→ Task item:
Working from the listing below, pick each line containing the word "accomplish" and copy it.

→ Data:
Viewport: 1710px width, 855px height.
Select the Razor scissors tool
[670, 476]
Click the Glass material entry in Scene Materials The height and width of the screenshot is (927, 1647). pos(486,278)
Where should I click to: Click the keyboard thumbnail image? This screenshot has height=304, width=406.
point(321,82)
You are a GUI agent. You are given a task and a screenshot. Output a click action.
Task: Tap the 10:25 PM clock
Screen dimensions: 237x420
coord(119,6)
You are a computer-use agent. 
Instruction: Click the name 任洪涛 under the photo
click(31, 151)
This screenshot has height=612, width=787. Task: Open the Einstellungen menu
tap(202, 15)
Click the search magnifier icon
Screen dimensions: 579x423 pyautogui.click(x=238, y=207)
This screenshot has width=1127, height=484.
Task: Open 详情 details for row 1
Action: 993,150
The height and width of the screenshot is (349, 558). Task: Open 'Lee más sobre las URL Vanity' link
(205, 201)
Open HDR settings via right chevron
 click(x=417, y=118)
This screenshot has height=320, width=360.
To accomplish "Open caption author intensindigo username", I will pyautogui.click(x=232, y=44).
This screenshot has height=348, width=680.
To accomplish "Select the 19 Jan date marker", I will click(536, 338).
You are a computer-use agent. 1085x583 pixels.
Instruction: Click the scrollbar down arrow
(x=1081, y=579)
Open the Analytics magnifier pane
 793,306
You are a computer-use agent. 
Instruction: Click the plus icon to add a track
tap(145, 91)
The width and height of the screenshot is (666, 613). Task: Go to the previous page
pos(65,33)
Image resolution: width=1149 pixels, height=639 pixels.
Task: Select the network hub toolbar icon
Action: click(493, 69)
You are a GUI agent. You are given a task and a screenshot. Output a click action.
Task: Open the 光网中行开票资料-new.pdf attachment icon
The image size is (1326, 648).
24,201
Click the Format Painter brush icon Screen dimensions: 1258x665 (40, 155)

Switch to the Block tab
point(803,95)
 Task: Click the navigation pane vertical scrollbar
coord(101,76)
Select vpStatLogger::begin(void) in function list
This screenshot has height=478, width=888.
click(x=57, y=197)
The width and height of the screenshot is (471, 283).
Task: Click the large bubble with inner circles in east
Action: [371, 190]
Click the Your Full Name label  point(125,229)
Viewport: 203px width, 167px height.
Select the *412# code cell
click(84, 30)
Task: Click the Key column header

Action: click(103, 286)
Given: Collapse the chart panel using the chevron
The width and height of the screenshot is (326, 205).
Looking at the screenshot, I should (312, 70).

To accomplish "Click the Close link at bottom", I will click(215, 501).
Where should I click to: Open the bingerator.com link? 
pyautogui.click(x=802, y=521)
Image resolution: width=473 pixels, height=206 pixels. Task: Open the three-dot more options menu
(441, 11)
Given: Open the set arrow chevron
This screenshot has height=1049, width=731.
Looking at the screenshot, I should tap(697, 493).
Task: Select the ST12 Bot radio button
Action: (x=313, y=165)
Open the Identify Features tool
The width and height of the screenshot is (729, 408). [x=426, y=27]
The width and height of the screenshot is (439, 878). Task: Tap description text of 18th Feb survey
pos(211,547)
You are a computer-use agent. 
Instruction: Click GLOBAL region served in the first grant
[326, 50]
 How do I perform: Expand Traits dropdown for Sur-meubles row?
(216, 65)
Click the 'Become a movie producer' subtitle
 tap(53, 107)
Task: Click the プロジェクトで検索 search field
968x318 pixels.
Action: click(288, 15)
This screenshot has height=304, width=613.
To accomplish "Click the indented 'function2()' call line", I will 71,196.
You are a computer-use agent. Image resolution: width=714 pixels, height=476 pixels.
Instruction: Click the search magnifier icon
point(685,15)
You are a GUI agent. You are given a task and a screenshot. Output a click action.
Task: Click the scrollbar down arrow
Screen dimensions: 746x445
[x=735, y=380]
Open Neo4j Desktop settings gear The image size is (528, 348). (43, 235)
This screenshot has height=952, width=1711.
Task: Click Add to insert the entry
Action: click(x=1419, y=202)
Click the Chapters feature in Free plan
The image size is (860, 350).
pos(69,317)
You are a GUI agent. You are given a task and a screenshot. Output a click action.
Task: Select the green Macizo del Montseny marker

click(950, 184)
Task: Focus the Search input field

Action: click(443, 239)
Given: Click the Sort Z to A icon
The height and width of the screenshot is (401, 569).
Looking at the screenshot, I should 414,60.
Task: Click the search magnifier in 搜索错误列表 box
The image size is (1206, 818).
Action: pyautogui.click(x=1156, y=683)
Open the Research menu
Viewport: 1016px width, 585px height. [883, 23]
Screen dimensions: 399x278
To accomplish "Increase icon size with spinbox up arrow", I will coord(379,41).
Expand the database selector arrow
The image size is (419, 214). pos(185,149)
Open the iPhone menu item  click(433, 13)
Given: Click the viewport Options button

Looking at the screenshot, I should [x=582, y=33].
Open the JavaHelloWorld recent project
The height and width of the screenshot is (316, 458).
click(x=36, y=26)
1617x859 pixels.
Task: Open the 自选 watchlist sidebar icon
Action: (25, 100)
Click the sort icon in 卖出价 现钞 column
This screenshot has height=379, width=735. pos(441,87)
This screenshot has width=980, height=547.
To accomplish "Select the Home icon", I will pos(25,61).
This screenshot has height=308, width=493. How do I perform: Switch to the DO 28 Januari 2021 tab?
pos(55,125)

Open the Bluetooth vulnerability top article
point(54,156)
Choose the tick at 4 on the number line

→ Exercise result:
To accomplish "Open caption author intensindigo username", I will pyautogui.click(x=232, y=44).
To accomplish "Select the 19 Jan date marker", I will click(536, 338).
To accomplish "Click the Close link at bottom", I will click(215, 501).
To accomplish "Click the indented 'function2()' call line", I will 71,196.
To accomplish "Increase icon size with spinbox up arrow", I will coord(379,41).
To accomplish "Select the Home icon", I will pos(25,61).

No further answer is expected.